Despite claims of skewed phonotactic distribution, the previous literature has not thoroughly investigated the degree of skewness in the phonotactic distribution of canonical iconic words compared to other parts of the lexicon. Therefore, it is necessary to examine whether the harmonic pattern of vowels observed in ideophones truly distinguishes them from ordinary vocabulary. Currently, no studies have directly compared the harmonic patterns of vowels in ideophones with those in other lexical components, such as Sino-Korean words, to confirm this distinction. Indeed, some studies have proposed the existence of neutral vowels to impose a more harmonious structure on vowel patterns in ideophones (Larsen and Heinz 2012; Kwon 2018; Kim and Nam 2019), presumably based on the assumption that the Korean lexical items strive to maximize the degree of vowel harmony, even by treating certain vowels that have been conventionally treated as non-neutral vowels as neutral. However, it remains unclear whether these newly recognized so-called neutral vowels are genuinely neutral. It is possible that the corruption of dark and light vowels is more prevalent in Modern Korean, and the notion of neutral vowels serve as a metric for quantifying the extent of vowel harmony corruption.

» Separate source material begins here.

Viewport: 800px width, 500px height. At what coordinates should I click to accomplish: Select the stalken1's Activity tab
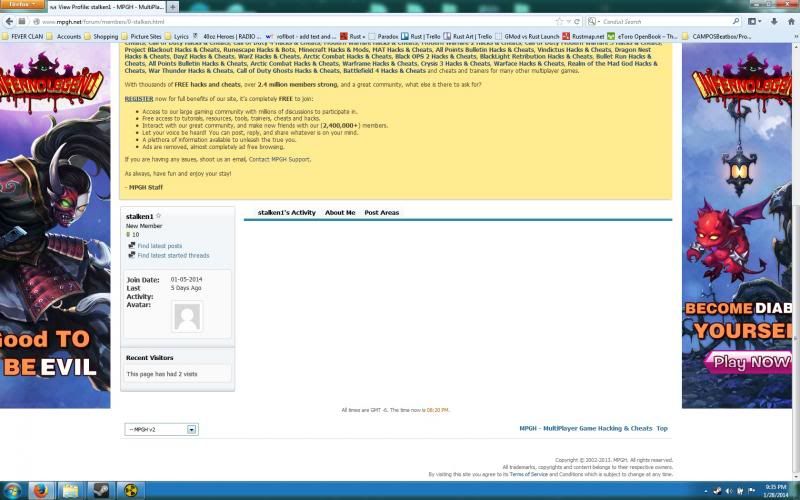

In order to examine whether ideophones exhibit a phonotactically skewed distribution compared to prosaic vocabulary, I conducted an analysis of an online Korean dictionary. The analysis took into account the lexical stratum, part of speech, and the status of ideophones. Monophthongs in words consisting of two to six syllables were categorized as dark, light, and neutral vowels, based on their position within the word. Regarding neutrality, within the ideophone harmony system, legitimate violations of the harmony rule only occur with the presence of ‘neutral’ vowels. Some dark vowels function as harmony-neutral in non-initial syllables, allowing either dark or light vowels in the preceding syllable. Forms that contain a combination of dark and light vowels within a morpheme are considered violations of the vowel harmony system in Korean. The analysis confirmed the presence of harmonious vowel patterns in adverbs, particularly those adverbs whose semantic meanings are ideophones. However, harmonic vowel patterns of ideophones are corrupt to some extent, as expected, due to historical sound changes and borrowings from other languages such as Chinese and English. The approach adopted in this paper is helpful, in that it enables us to quantify the degree of corruption in the vowel harmony system for different lexical components.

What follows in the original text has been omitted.